On 19 May I published a poem entitled “Her Mother’s Daughter” (see http://newauthoronline.com/2013/05/19/her-mothers-daughter/). In the poem I address how a mother oblivious to the fact that her young daughter is engaged in sex work would react if she discovered her involvement in prostitution.   My poem provoked the following response from a lady engaged in sex work

“This is fucking horrible. This entire project is vile. What the fuck are you even doing creating a whole project about sex workers as a non-sex worker based on shitty stereotypes, asinine paternalistic bullshit and inane drivel? As a sex worker myself, this is gross. For the sake of humanity, please stop. You are propagating stereotypes and lies about us and this causes us DIRECT HARM. STOP STEREOTYPING SEX WORKERS. Stop speaking for us. We can speak for ourselves.”

It goes without saying that sex workers can (and do) speak for themselves and that they have every right to do so. However I am extremely concerned regarding the implied view that anyone who is not a sex worker does not have the right to express a view on the issues pertaining to prostitution. If we follow this reasoning to it’s logical conclusion then only black people should speak about matters pertainig to blacks, only white people on issues relating to whites etc. This way of proceeding would stifle literary and, indeed artistic expression and would lead to a debased cultural landscape in which writers and society more generally is frightened of expressing an opinion as it might, just possibly offend some one or other. As someone who is blind I dislike the stereotypes which some misguided individuals hold concerning visually impaired people. However I have no wish to prevent the expression of opinion. If I disagree with views being voiced I can (and will) challenge those views, not by calling for their suppression but by arguing against them as any believer in freedom should do.

As regards the substance of the above quoted criticisms, the commentor makes no attempt to express a contrary perspective. Rather she indulges in that age old trick of shooting the messenger rather than attempting to engage him in debate.
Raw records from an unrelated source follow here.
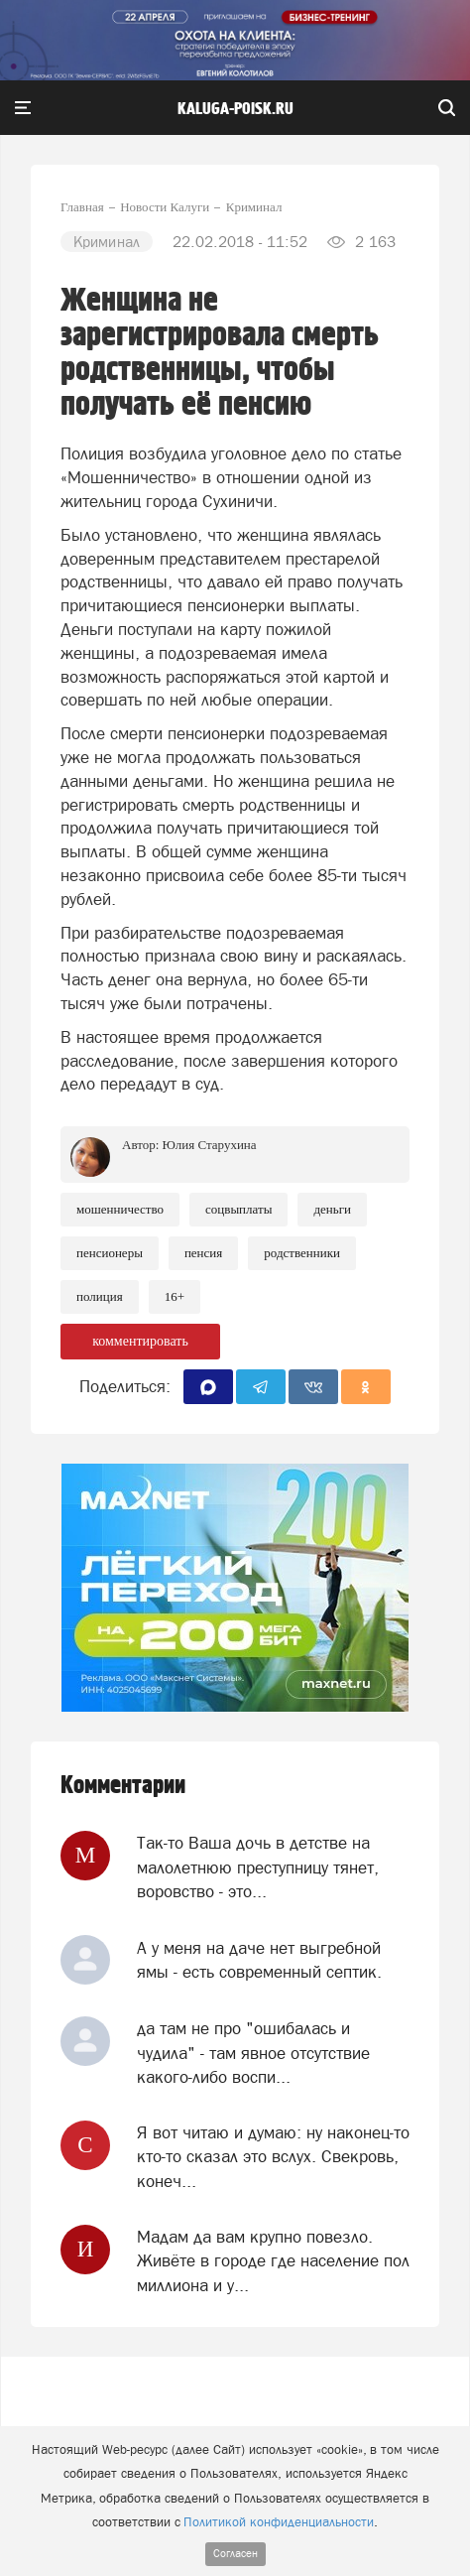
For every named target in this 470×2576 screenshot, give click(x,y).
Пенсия (203, 1252)
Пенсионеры (109, 1252)
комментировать (140, 1341)
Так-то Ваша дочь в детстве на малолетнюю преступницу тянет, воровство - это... (258, 1867)
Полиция (99, 1296)
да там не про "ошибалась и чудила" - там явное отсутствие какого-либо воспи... (253, 2052)
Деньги (332, 1209)
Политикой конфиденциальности (278, 2521)
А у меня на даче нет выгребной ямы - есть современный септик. (259, 1960)
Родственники (302, 1252)
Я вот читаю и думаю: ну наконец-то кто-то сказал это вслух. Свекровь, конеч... (273, 2157)
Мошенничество (120, 1209)
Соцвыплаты (238, 1209)
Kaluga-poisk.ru (235, 109)
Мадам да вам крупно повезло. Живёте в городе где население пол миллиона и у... (273, 2261)
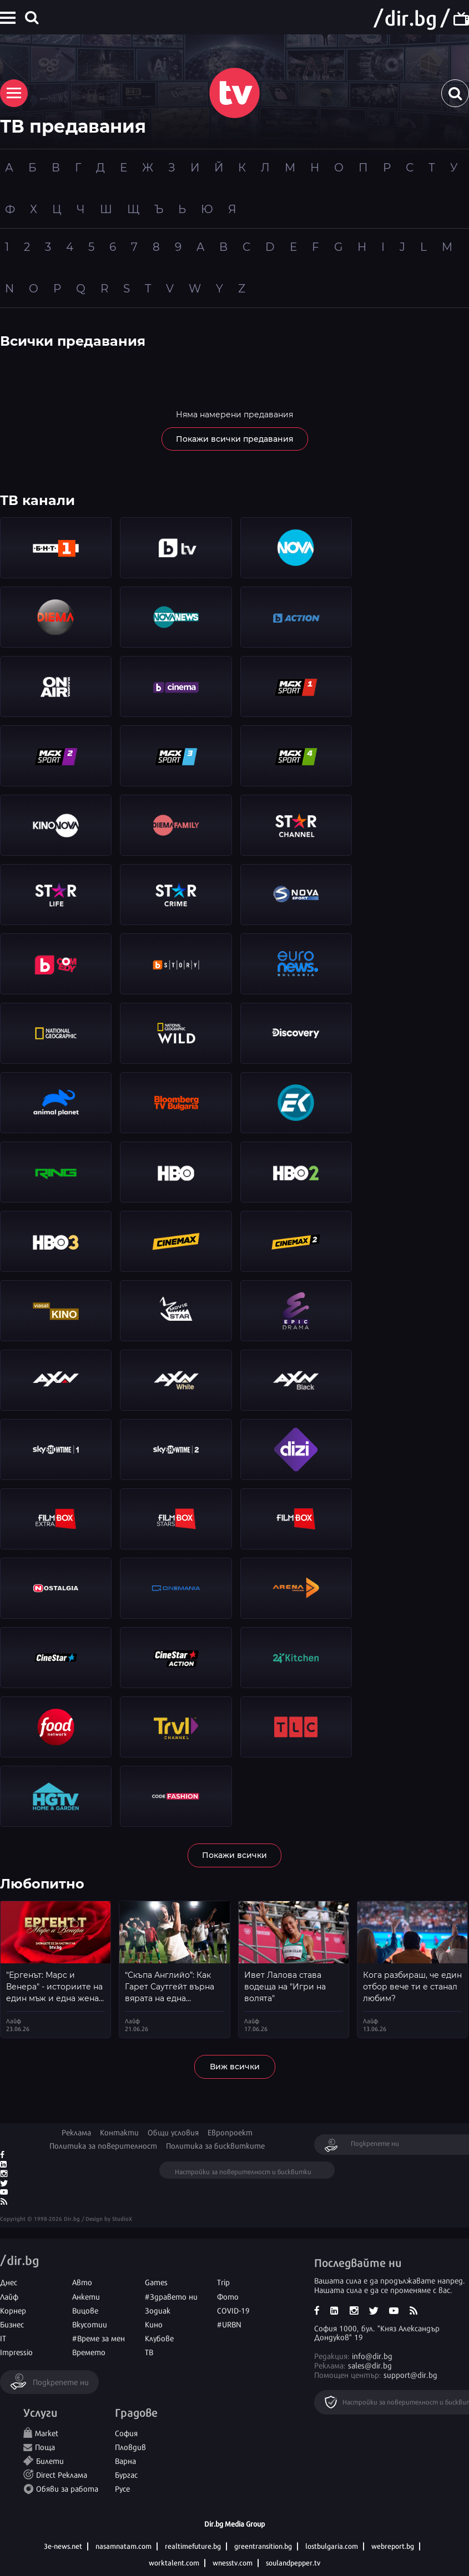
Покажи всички (234, 1855)
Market (46, 2432)
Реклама (76, 2132)
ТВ (149, 2351)
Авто (82, 2281)
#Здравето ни (171, 2296)
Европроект (230, 2132)
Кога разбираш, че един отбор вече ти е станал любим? (412, 1986)
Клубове (159, 2337)
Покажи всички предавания (235, 439)
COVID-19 (233, 2310)
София (126, 2432)
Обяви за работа (67, 2488)
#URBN (229, 2324)
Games (156, 2281)
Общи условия (173, 2132)
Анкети (86, 2296)
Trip (223, 2281)
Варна (125, 2460)
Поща (45, 2446)
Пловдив (130, 2446)
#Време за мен (98, 2337)
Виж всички (235, 2067)
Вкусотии (89, 2324)
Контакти (119, 2132)
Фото (228, 2296)
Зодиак (157, 2310)
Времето (88, 2351)
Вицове (85, 2310)
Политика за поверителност (103, 2145)
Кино (154, 2324)
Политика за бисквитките (215, 2145)
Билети (50, 2460)
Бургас (126, 2474)
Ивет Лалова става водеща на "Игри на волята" (285, 1986)
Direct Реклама (61, 2474)
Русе (122, 2488)
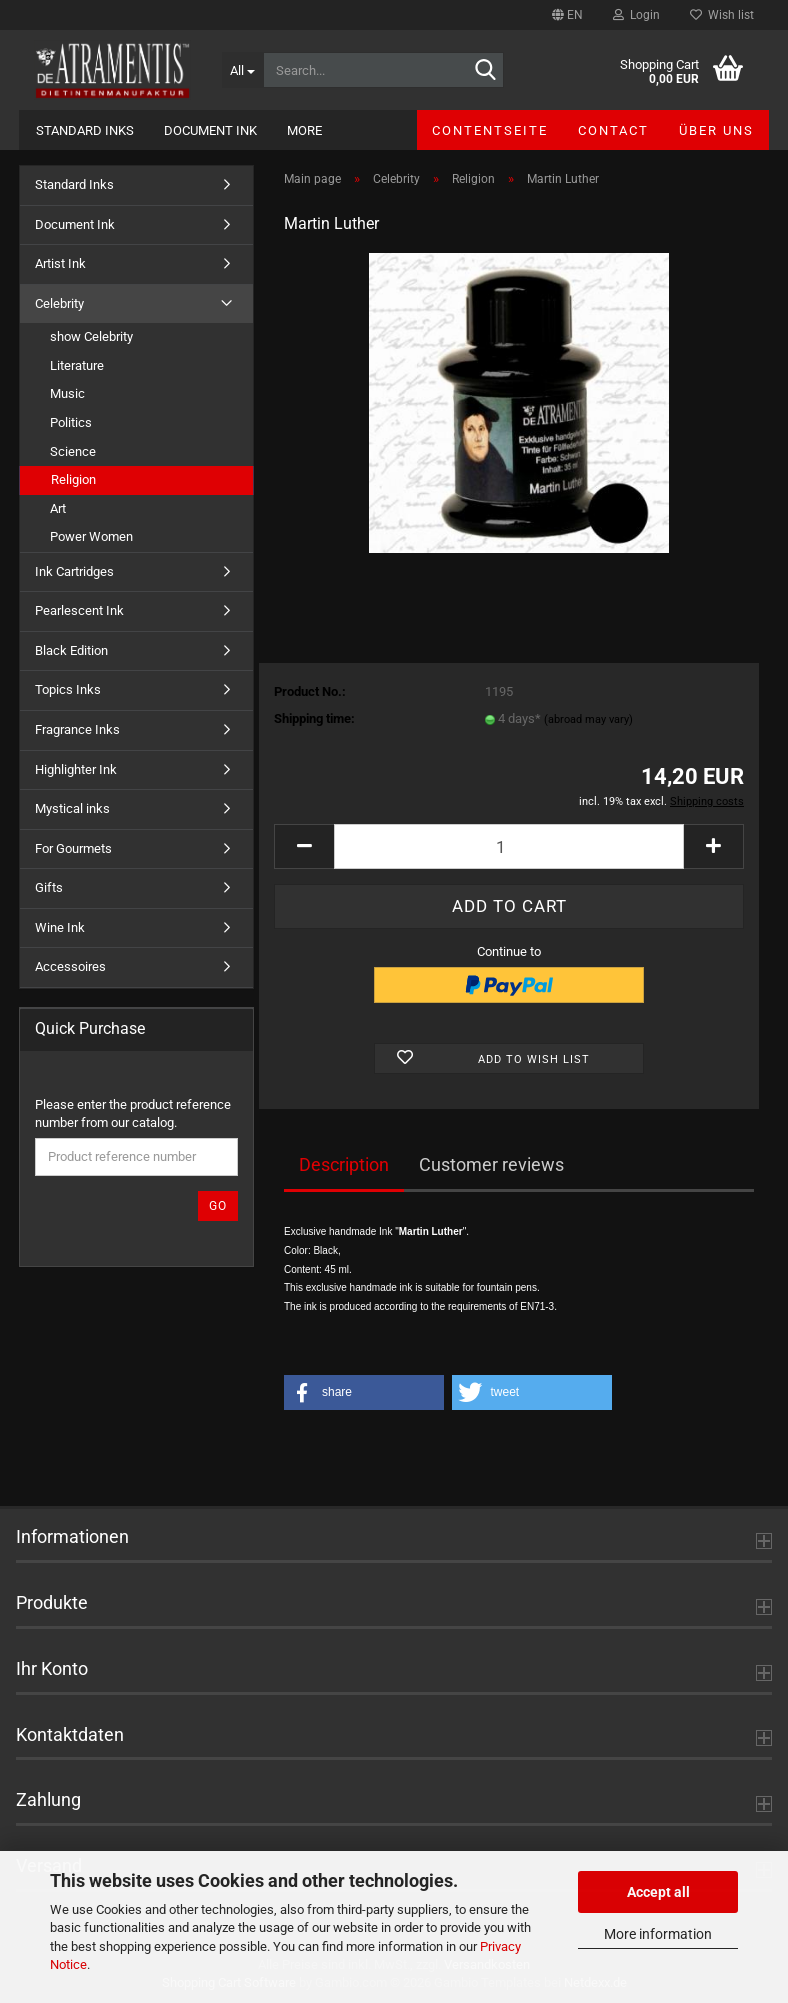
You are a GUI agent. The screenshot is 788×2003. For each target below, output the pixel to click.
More (304, 130)
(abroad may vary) (588, 719)
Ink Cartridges (74, 571)
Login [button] (636, 15)
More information (658, 1934)
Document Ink (210, 130)
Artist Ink (60, 263)
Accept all (658, 1892)
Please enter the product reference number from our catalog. (133, 1114)
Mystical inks (72, 808)
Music (67, 393)
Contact (613, 130)
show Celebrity (91, 336)
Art (58, 508)
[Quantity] (509, 846)
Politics (71, 422)
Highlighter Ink (76, 769)
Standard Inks (85, 130)
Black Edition (71, 650)
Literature (77, 365)
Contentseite (490, 130)
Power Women (91, 536)
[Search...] (243, 70)
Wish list (722, 15)
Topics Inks (68, 689)
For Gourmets (73, 848)
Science (73, 451)
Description (344, 1164)
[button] (567, 15)
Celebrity (59, 303)
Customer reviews (491, 1164)
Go (218, 1206)
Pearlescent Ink (79, 610)
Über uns (716, 130)
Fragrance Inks (77, 729)
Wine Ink (60, 927)
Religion (73, 479)
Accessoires (70, 966)
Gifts (49, 887)
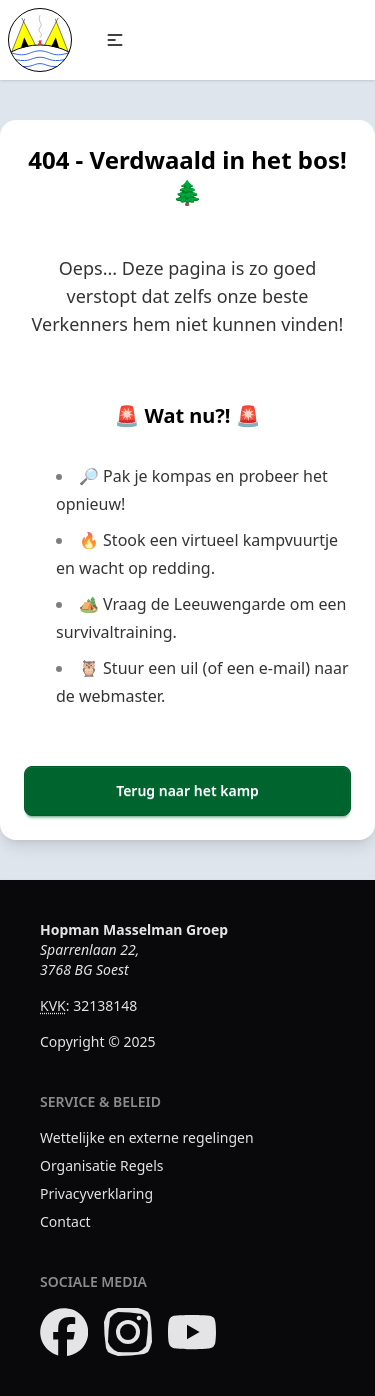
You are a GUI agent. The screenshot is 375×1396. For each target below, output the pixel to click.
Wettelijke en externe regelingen (147, 1137)
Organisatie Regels (102, 1165)
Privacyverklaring (96, 1193)
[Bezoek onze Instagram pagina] (128, 1332)
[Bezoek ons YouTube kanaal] (192, 1332)
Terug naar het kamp (187, 790)
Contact (65, 1221)
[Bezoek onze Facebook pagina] (64, 1332)
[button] (115, 40)
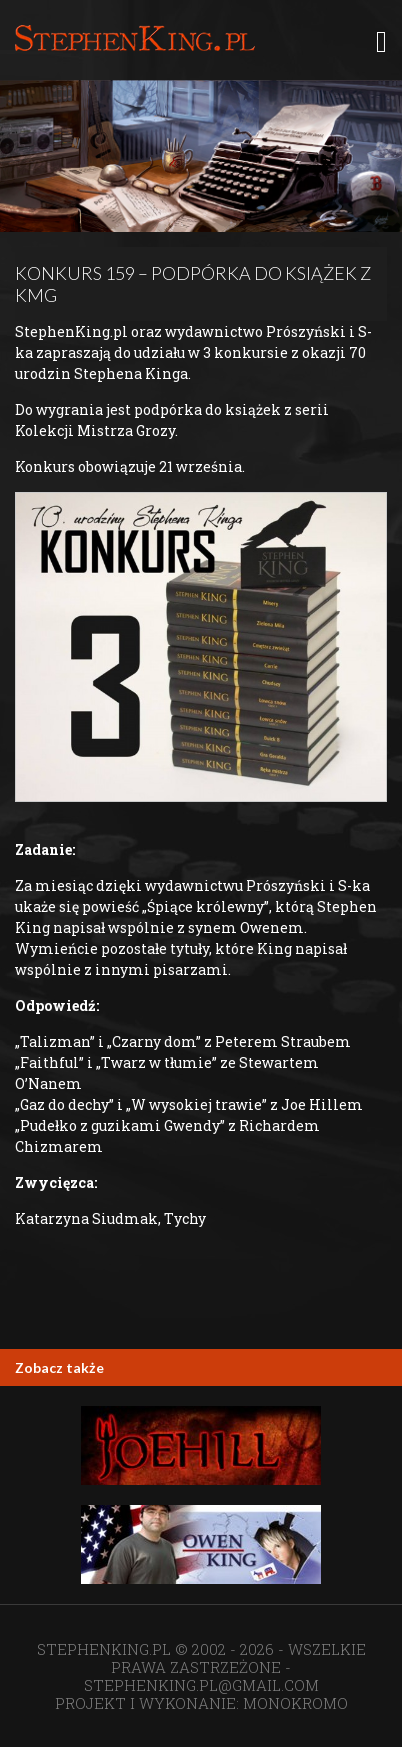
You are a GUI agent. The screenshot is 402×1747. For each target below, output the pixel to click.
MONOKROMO (295, 1703)
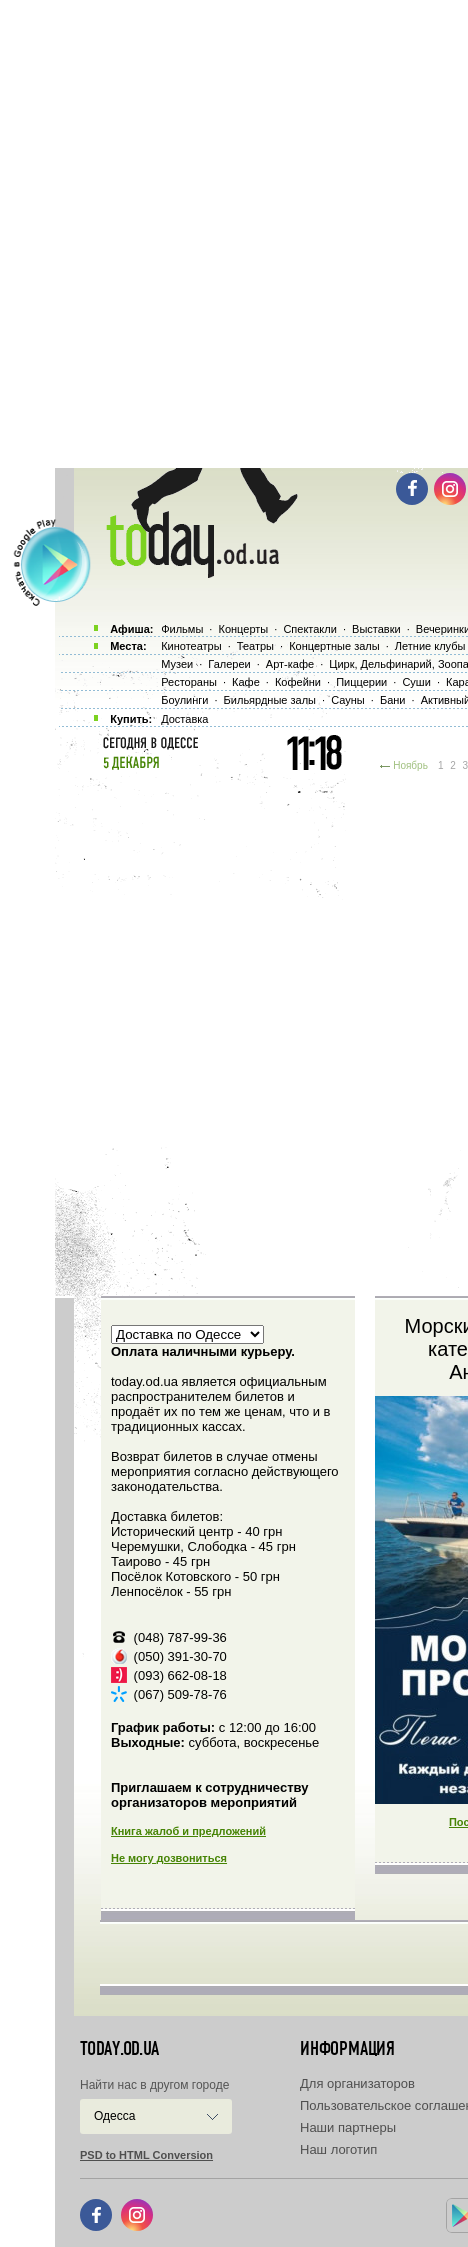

In point of fact I accept the right of sex workers to sell sex and the right of clients to purchase services provided that both parties are of legal age and coercion in the form of threat or violence is absent from the exchange. However that is not at all the same thing as accepting that prostitution has no harmful effects on those engaged in it. Ultimately in a free society individuals have the right to make choices which may harm them (that is an important right which should be respected), however that is not the same thing as saying that one has no right to express concerns regarding said choices. In a democracy free and open debate is essential.